11 responses to “AROTC Day in the Life”

  1. Anonymous says:

    I admire your work and dedication. You must be proud to receive the respect from all the handsome West Point folks and others for being the nerdy one;)

  2. None says:

    Just checking, you have to be american in order to participate in the ROTC program, right?

  3. Thanks for the great post! It answered a lot of my big ROTC questions. Now if only we could get one about NROTC life…

    -sean

  4. Robert says:

    I agree with sean! I applied for an nrotc scholarship (even though I’m still waiting for their decision…) which I will likely need to use if I get into MIT. I’d like to hear some more about the life of an NROTC student at MIT, too.

  5. Anonymous says:

    I agree with Morteza.

  6. Morteza says:

    @none: In order to be a US military officer you had to be a US citizen (which isn’t surprising). I don’t know about you but I hate anything related to military.

    Science means Construction but Military means Destruction.

    It’s the simplest way I can describe it.

  7. Anonymous says:

    There are many who believe that the military is all about violence and war. This is nowhere near the truth.

    It is important to know that the military is made up of more than just combat troops. There are chaplains and doctors and lawyers, not to mention the scientists and engineers. And these researchers do not spend their days thinking up new ways to kill people. True, military research is geared towards the needs of the armed forces, but there are civilian applications and analogs for many of the discoveries; new therapeutics for treating burn victims, novel methods for cybersecurity, etc. Military research through DARPA (with MIT’s help, I might add) was also essential in the development of the internet.

    The people in the military are people who dedicate their lives to something bigger than themselves, and they and their families sacrifice so much for the country.

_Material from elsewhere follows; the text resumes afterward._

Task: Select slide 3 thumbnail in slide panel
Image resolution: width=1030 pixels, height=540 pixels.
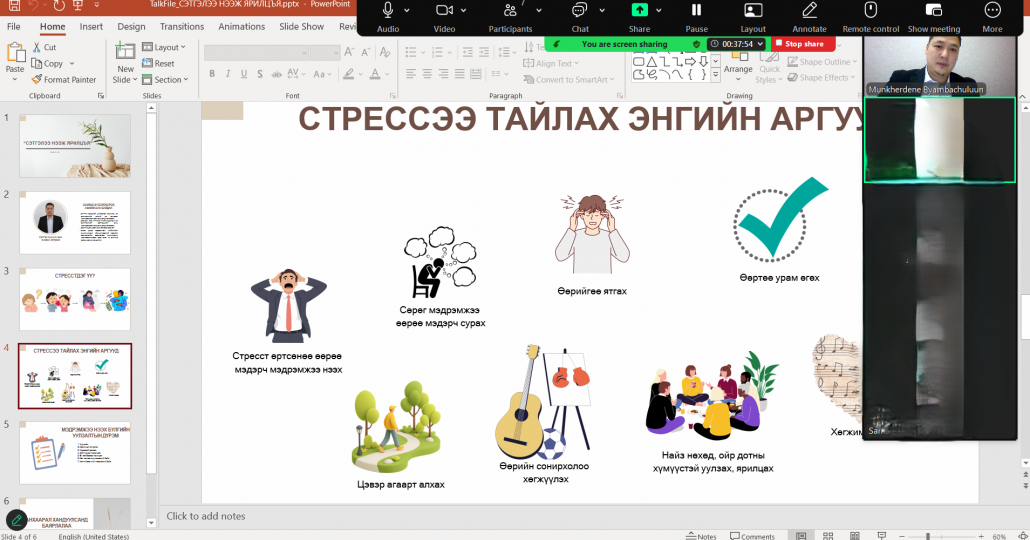Action: [x=75, y=298]
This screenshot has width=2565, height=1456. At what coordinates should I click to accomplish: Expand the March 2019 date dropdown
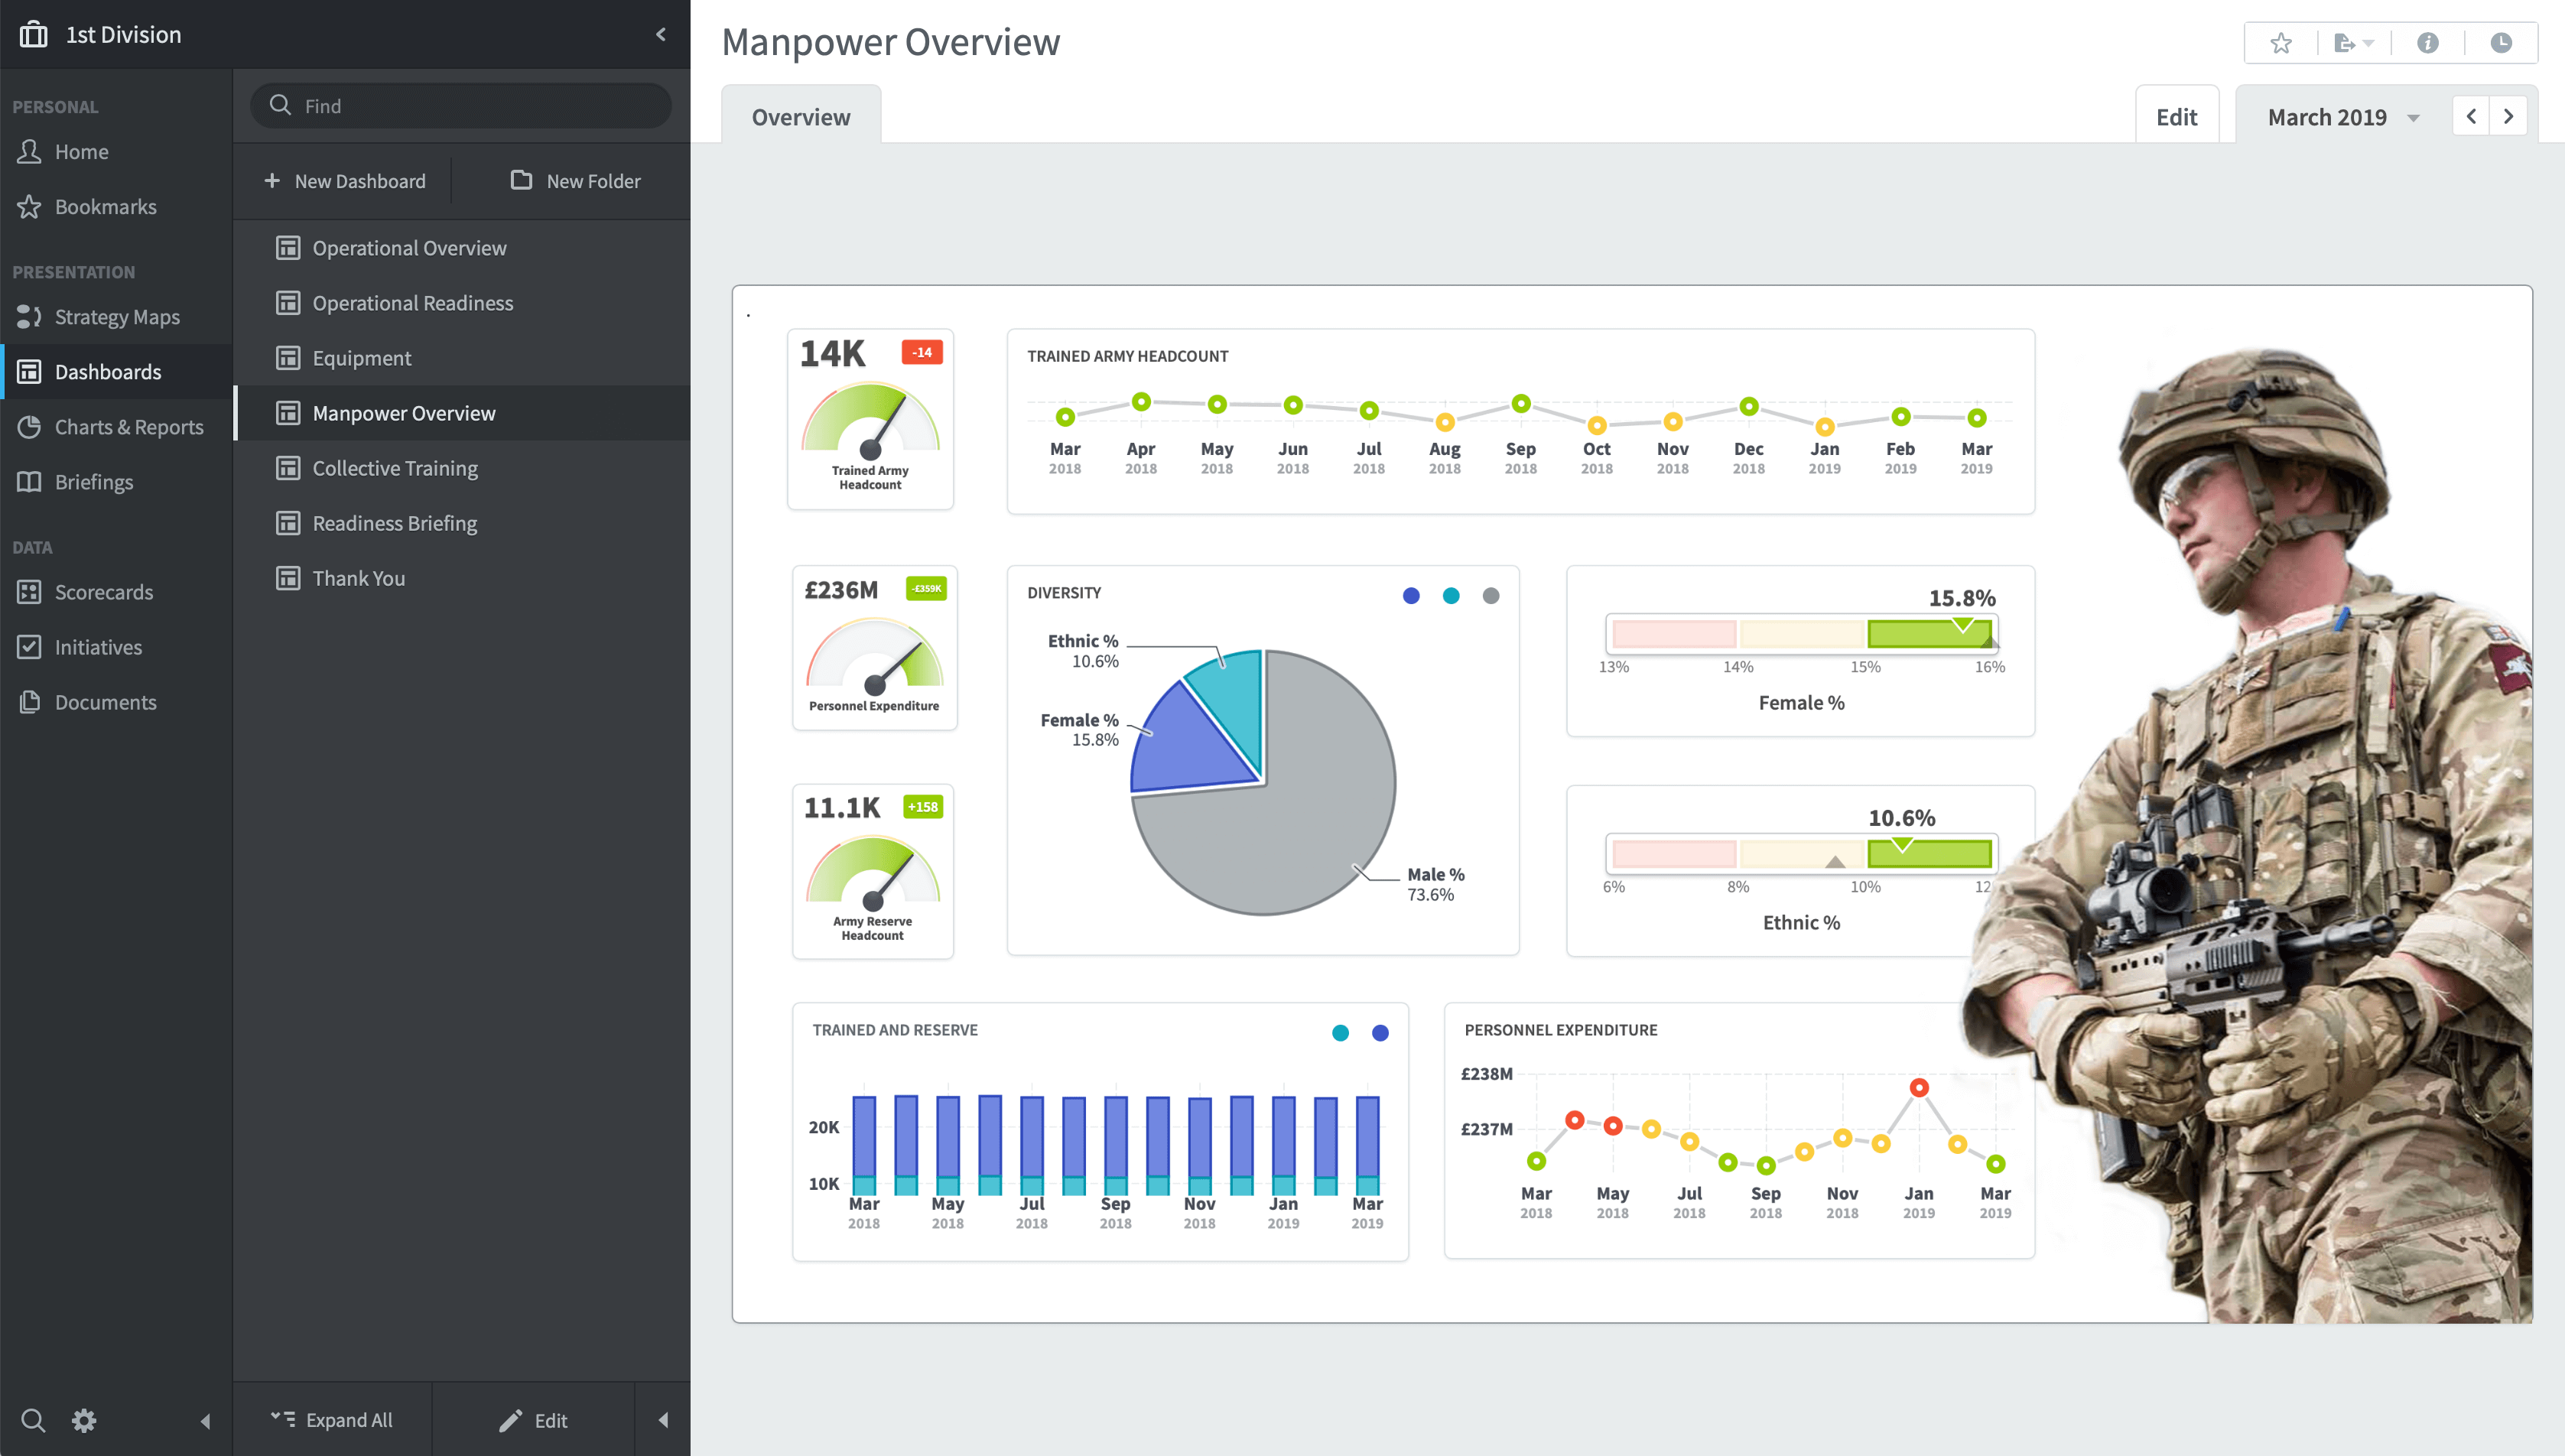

    All I ask is that you learn more about the military before criticizing and dismissing it as something that it is not.

  8. Morteza says:

    Our today world is consist of some leaders who want more and more and more for themselves and their thirst for power will never be satisfied and they created armies and wars for their own profit. Some in the name of spread of equalty, some in the name of spread of Islam and some in the name of homeland security. Those by products won’t justify it. Look at war, at poverty, at Iraq, at Africa, at Afghanistan instead of those by products. Look at all those precious money and times that could be spent on something other than military.

  9. Sensible says:

    This is a blog about a day in the life of a ROTC cadet, NOT about people’s opinions on the military. Save your opinions for a more appropriate setting.